### DATA RECORDS
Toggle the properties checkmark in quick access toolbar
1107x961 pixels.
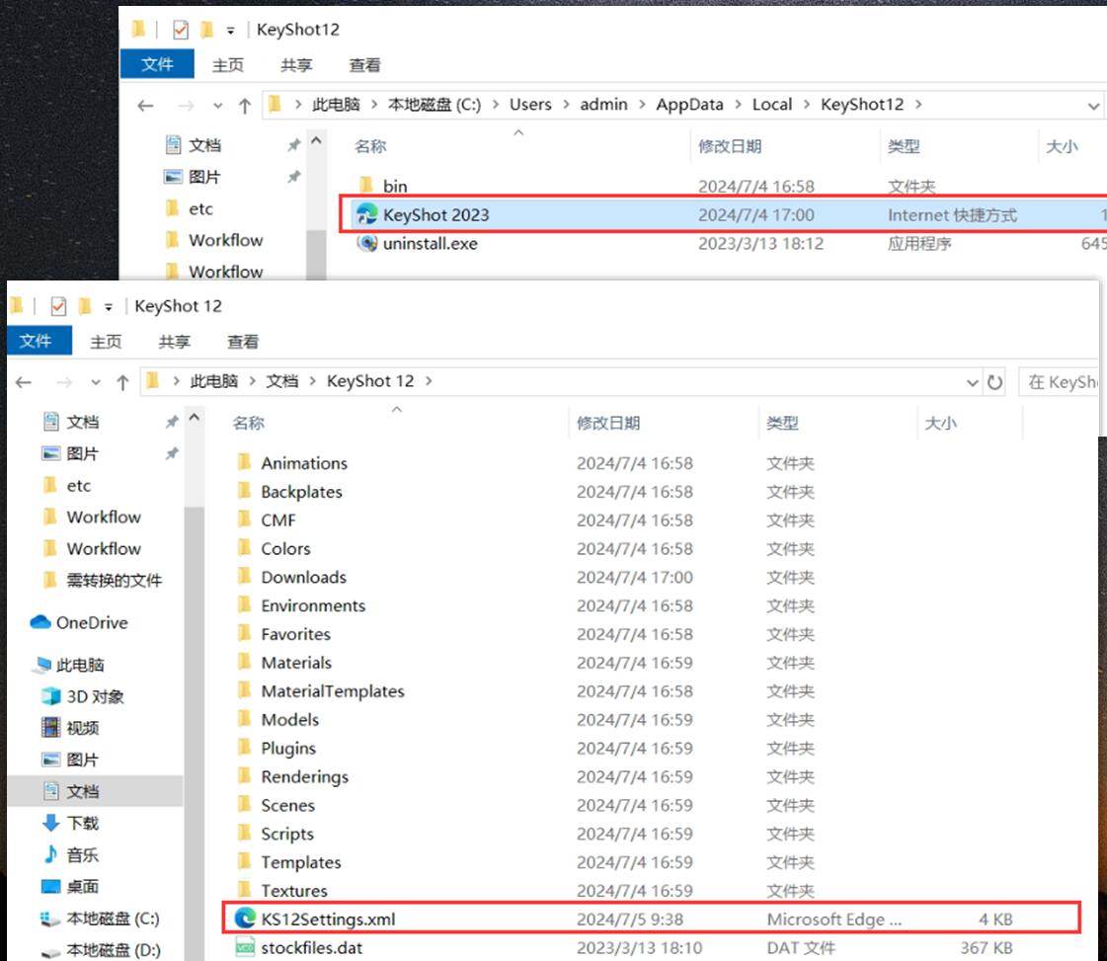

...

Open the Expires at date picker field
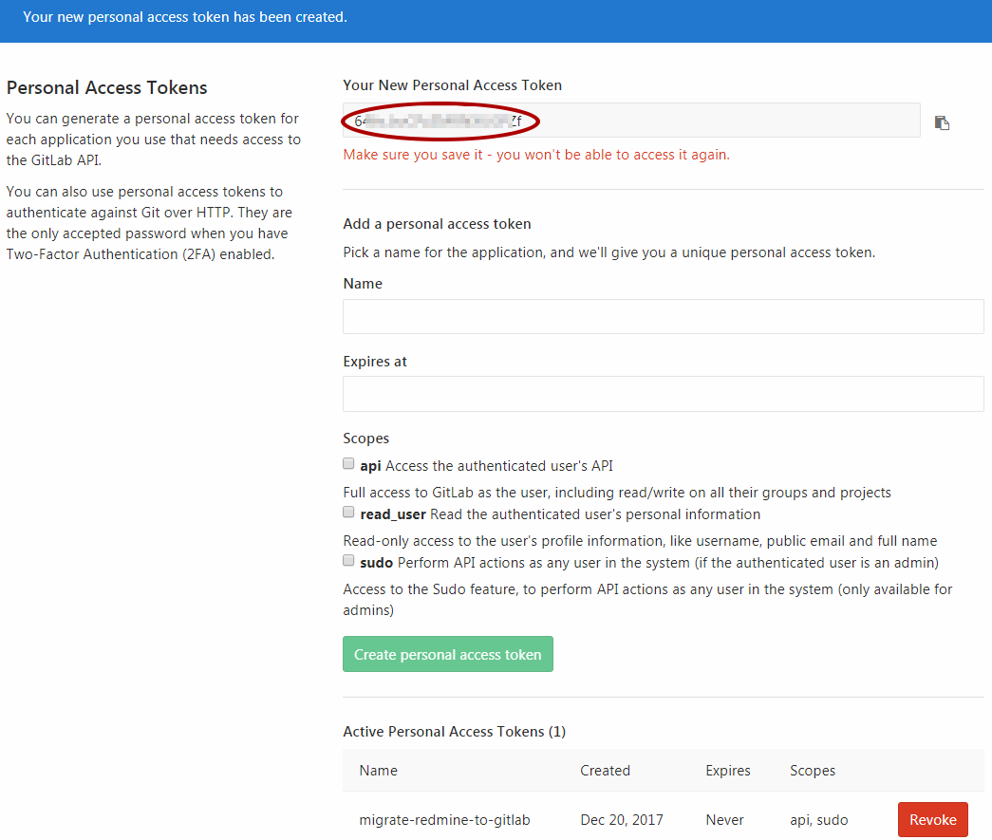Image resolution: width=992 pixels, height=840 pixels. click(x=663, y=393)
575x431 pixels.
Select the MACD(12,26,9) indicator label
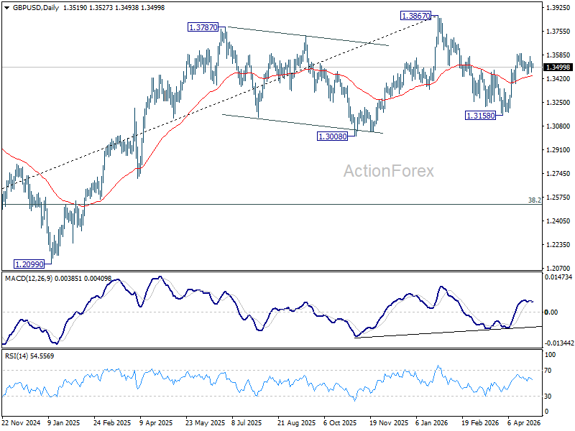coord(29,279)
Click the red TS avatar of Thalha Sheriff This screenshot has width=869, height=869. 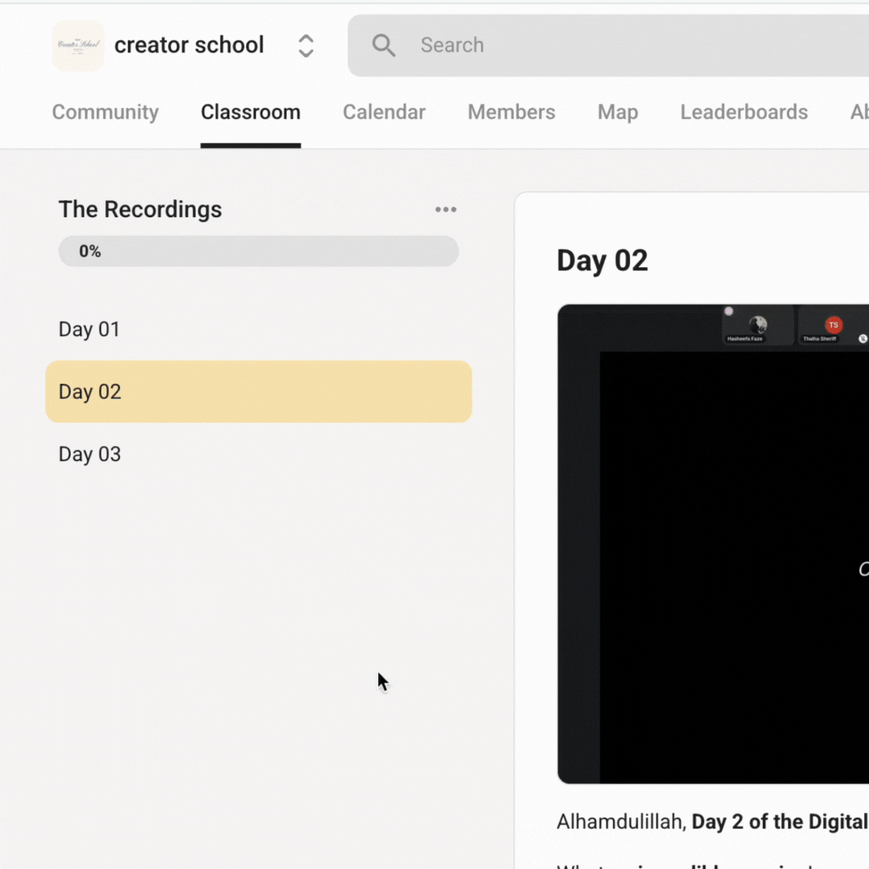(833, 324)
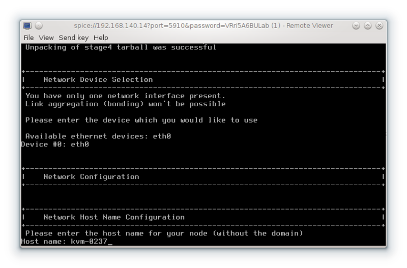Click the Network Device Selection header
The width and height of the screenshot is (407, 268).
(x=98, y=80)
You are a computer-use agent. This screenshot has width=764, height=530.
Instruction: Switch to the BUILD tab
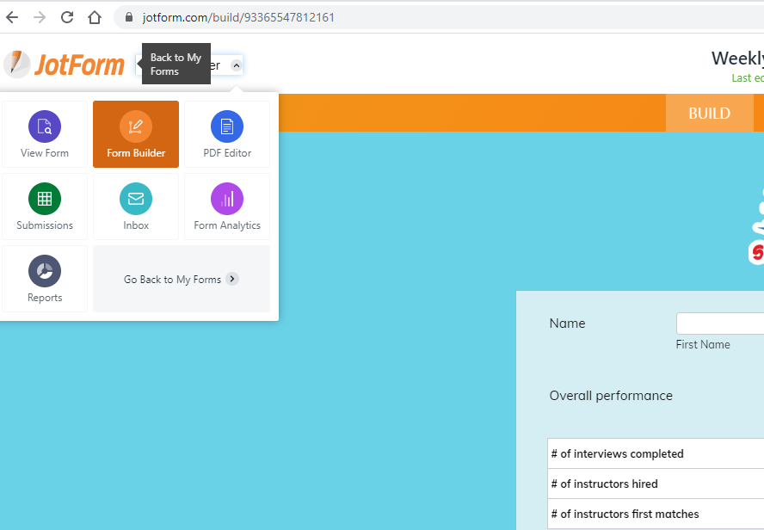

### WORK TO BE COMPLETED
From the records above, transcribe without alteration every line from the one with "You are a computer-use" to the one with "Instruction: Switch to the BUILD tab", inclusive.

### WRITTEN RESPONSE
You are a computer-use agent. This screenshot has width=764, height=530.
Instruction: Switch to the BUILD tab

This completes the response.